Work item: Gather every line of the entries below that contains the string "label", and copy each one in full.

Stored data entries

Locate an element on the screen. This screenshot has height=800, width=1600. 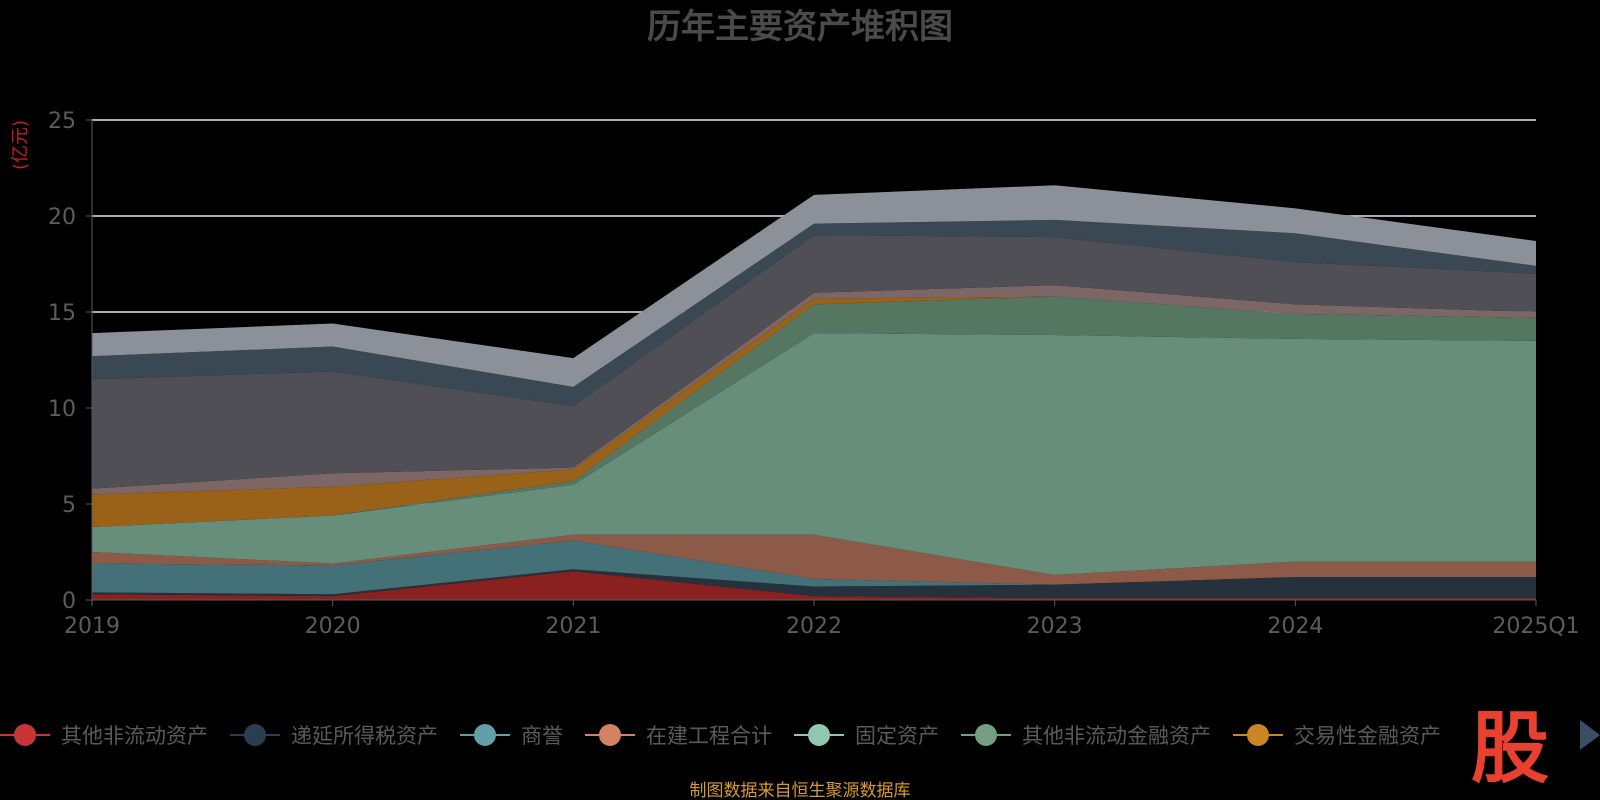
legend-item: 其他非流动金融资产 is located at coordinates (1086, 736).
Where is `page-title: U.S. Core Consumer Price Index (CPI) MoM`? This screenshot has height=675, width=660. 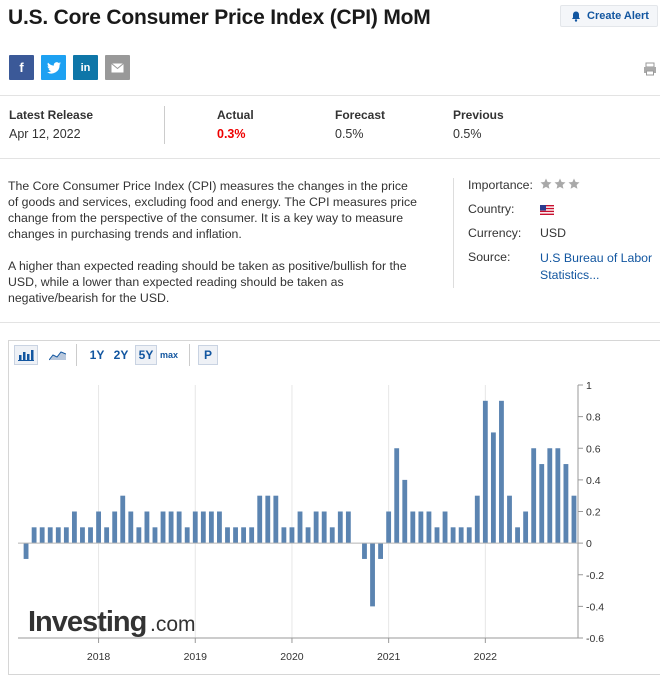 page-title: U.S. Core Consumer Price Index (CPI) MoM is located at coordinates (220, 18).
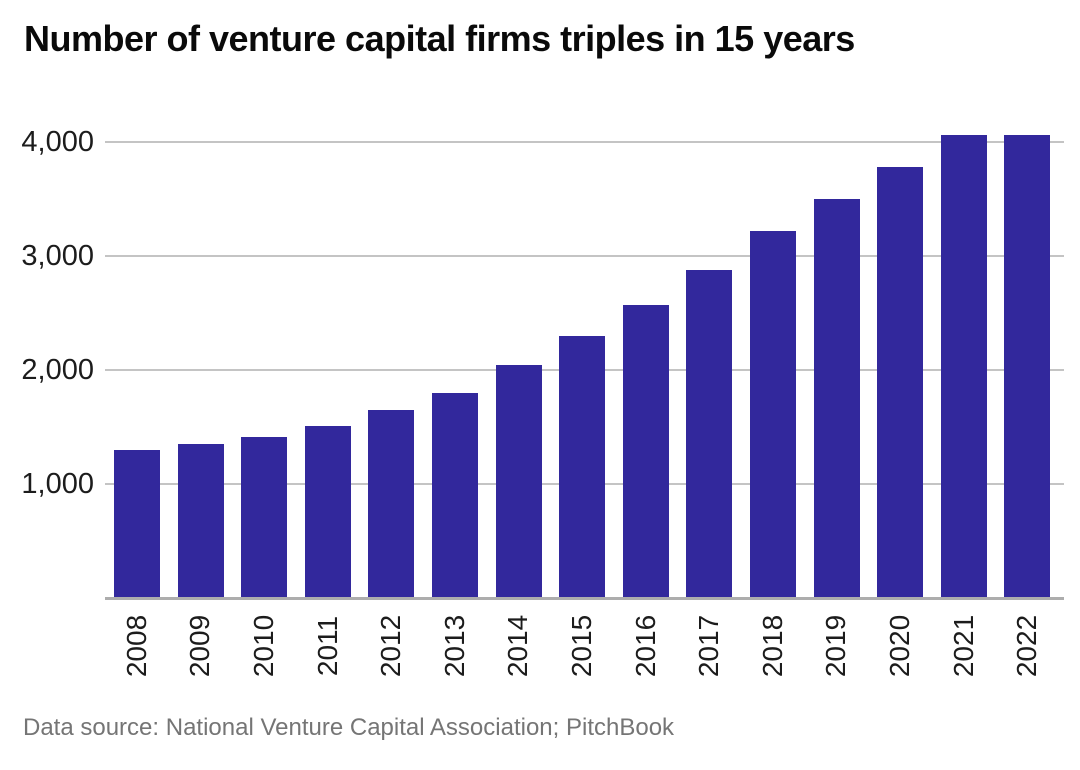  What do you see at coordinates (582, 646) in the screenshot?
I see `x-tick-label-text: 2015` at bounding box center [582, 646].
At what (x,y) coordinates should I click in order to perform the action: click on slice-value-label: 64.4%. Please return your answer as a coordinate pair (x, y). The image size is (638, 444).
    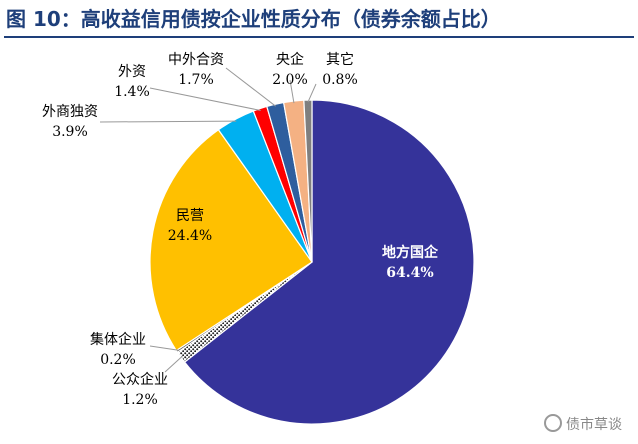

Exercise output:
I see `x-tick-label-text: 2015` at bounding box center [582, 646].
At what (x,y) coordinates should I click in order to perform the action: click on slice-value-label: 64.4%. Please return your answer as a coordinate pair (x, y). The image size is (638, 444).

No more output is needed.